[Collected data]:
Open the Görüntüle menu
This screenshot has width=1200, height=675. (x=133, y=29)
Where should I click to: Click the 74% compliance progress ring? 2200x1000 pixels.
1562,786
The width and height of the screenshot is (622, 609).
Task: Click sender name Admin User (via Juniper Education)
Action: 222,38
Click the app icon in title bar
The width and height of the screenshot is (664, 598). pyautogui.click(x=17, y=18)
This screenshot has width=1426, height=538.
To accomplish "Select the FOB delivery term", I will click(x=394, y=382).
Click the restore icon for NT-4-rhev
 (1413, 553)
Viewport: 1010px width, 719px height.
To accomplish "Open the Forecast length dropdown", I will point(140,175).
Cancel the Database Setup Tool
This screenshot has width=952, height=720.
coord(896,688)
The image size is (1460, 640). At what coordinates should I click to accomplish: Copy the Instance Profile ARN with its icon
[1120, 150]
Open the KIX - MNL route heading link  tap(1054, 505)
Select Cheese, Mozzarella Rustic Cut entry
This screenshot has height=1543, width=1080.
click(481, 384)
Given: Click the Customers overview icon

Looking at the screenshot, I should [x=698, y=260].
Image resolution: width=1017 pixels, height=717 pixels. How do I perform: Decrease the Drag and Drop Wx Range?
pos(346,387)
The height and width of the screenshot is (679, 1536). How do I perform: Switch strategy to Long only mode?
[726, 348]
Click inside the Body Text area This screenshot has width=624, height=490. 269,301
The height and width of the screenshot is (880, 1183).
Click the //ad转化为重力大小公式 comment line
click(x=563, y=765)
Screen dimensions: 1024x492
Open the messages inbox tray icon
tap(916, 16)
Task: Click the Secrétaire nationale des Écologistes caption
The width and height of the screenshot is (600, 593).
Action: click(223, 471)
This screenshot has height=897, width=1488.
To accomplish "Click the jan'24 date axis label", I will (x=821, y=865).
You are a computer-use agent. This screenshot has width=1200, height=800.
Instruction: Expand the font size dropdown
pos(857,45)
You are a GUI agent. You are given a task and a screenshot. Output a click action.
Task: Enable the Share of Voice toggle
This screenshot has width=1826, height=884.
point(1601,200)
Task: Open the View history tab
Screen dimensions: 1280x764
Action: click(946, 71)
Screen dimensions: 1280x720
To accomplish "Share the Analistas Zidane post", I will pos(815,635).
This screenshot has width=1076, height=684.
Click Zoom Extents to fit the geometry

[WHAT THE EXERCISE ASKS]:
Number of lines above containing "Select": give it, with no other text.

[ANSWER]:
2